Imec lança nota sobre operação do MP
A Urbanizadora Lenan mantinha contrato com a rede Imec desde julho de 2015. O descarte do centro de distribuição localizado em Lajeado ocorria duas vezes por mês. Por lá, passavam produtos de 19 lojas instaladas em diversas cidades do Estado. “A rede foi surpreendida e colaborou com a investigação. A Lenan apresentou nota para comprovar o descarte. Mas acreditamos que não seja verdadeira”, sustenta Alcindo.
Em nota oficial, encaminhada pela assessoria de comunicação, a rede Imec Supermercados informa que a direção está acompanhando, pelos meios de comunicação, os desdobramentos da operação do MP e o “que temos a declarar sobre o caso é que por lei não podemos descartar nossos resíduos através da coleta municipal. Para tanto, mantemos contratos de prestação de serviço com empresas coletoras licenciadas para estes fins.”
Operação Lixius Lex
A Operação Lavoisier foi desencadeada a partir de outro trabalho realizado pelo promotor da comarca de Estrela, Daniel Cozza Bruno, que investiga – por meio da Operação Lixius Lex – contrato emergencial para limpeza urbana naquele município. Ontem, foram cumpridos mandados para apurar crimes licitatórios, contra a ordem econômica, falsidades documentais e ideológicas.

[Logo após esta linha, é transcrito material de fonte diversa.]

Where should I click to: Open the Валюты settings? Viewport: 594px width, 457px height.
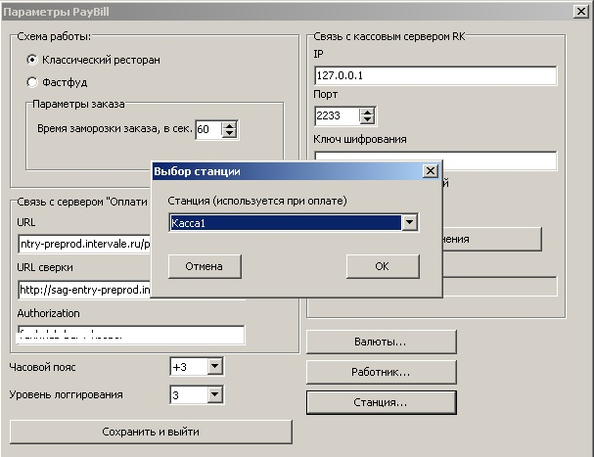click(x=381, y=342)
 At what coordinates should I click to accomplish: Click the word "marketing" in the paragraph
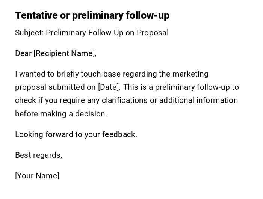pos(190,74)
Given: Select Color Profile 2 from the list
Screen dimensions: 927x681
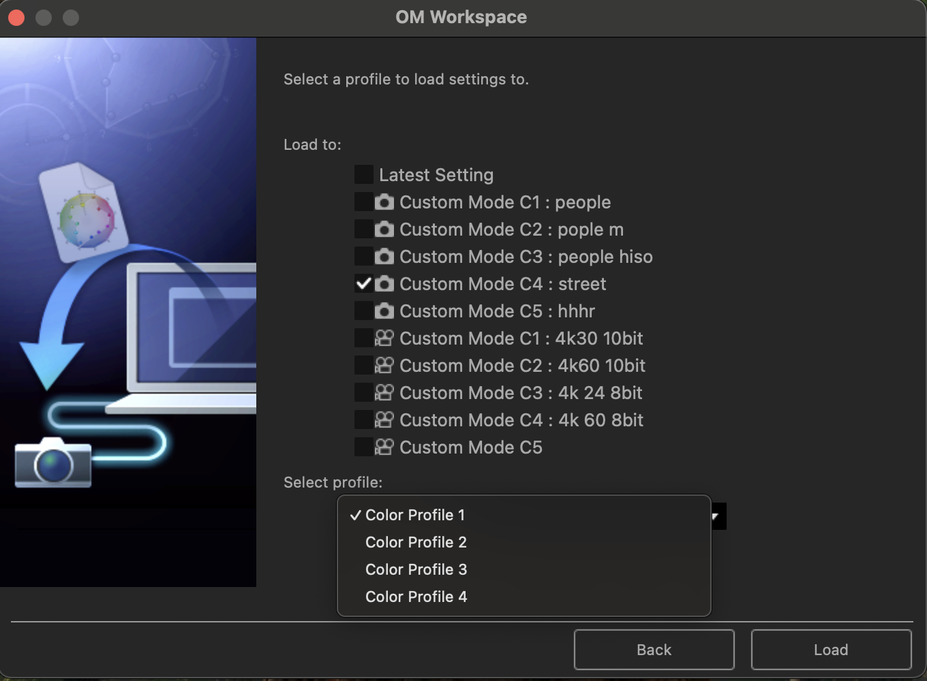Looking at the screenshot, I should (416, 542).
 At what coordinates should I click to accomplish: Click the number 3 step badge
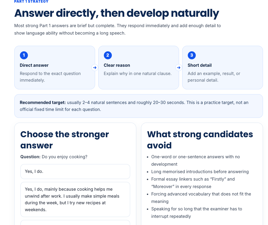pyautogui.click(x=192, y=55)
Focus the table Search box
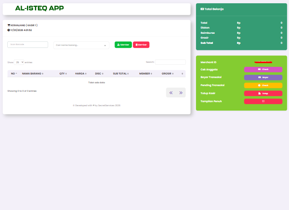The width and height of the screenshot is (289, 210). point(170,62)
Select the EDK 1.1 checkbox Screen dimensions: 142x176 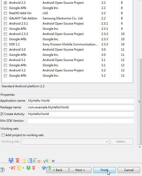tap(5, 45)
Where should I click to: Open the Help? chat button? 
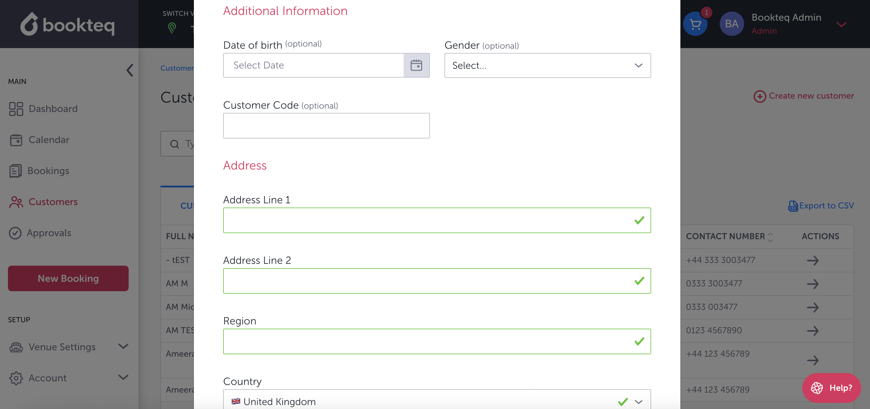pyautogui.click(x=831, y=388)
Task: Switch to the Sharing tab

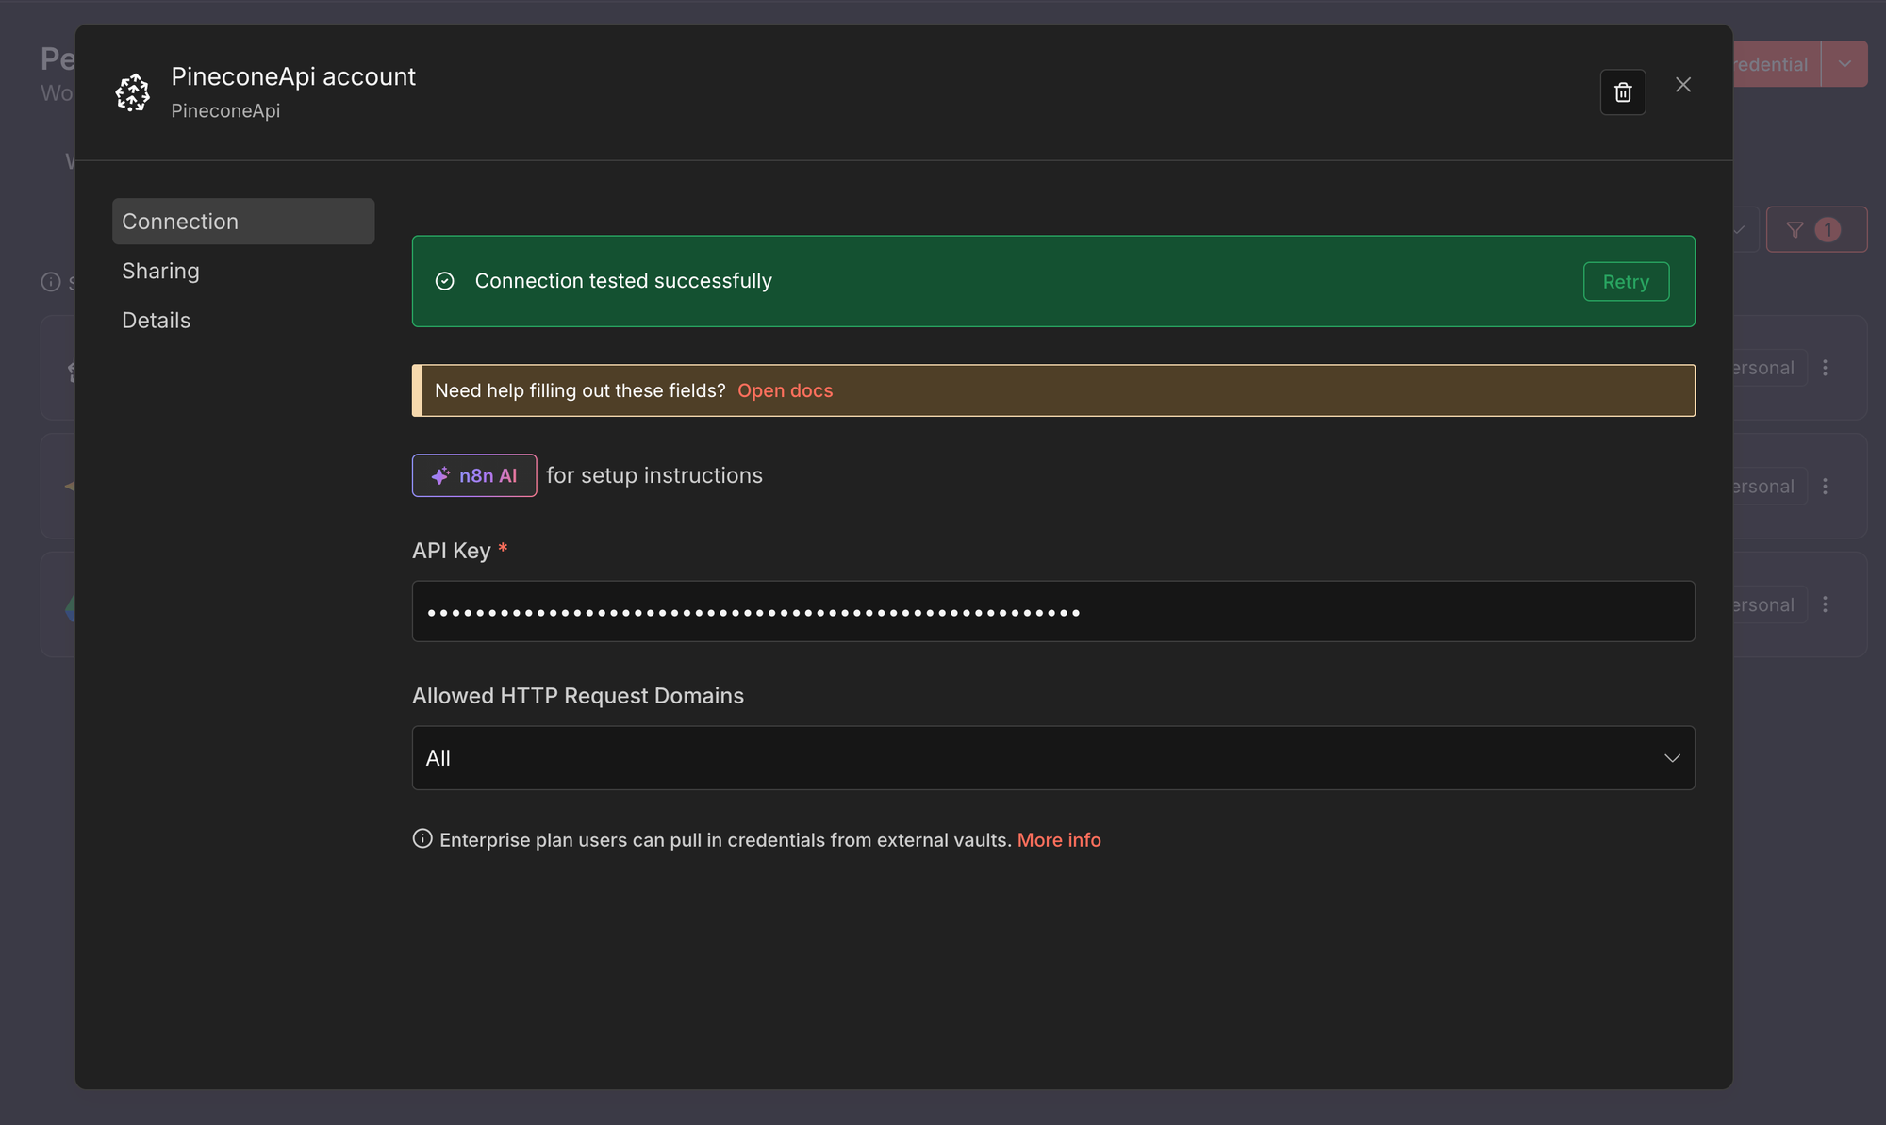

Os mandados foram cumpridos em secretarias municipais de Estrela, em um escritório de contabilidade, em escritórios mantidos pela empresa Compacta Blocos de Concreto S.A. em Estrela e Lajeado, e nas residências de investigados, também em Lajeado. A Operação contou com o apoio do Ministério Público de Contas (MPC) e Tribunal de Contas do Estado (TCE).

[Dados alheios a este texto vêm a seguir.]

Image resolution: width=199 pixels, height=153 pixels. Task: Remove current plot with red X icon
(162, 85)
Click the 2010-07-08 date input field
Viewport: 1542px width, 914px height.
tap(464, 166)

Segundo o promotor de Estrela, essa investigação iniciou devido à contratação, por dispensa de licitação, da Compacta, em junho de 2015, para os serviços de recolhimento e transporte de resíduos domésticos. Segundo o apurado, há indícios de que a empresa teve os objetivos sociais ampliados só para suceder os negócios da empresa Urbanizadora Lenan, que realizava os serviços.
O MP informa que a Compacta, em pouco tempo de ampliação de seu objeto social, obteve contratos em diversos municípios da região. Em Estrela, houve contratação emergencial em junho de 2015 para serviços de recolhimento de lixo por 90 dias, mas que perdurou até março de 2016. Já os acordos para capina mecânica e varrição de vias segue vigentes de forma emergencial.
Para os investigadores, a empresa foi criada para a manutenção dos negócios antes executados pela Lenan na região. A reportagem ligou para o celular do gerente da empresa, mas ele estava desligado. Após as buscas e apreensões de ontem, bem como a análise de documentos pelo TCE, as investigações prosseguirão com os depoimentos dos investigados.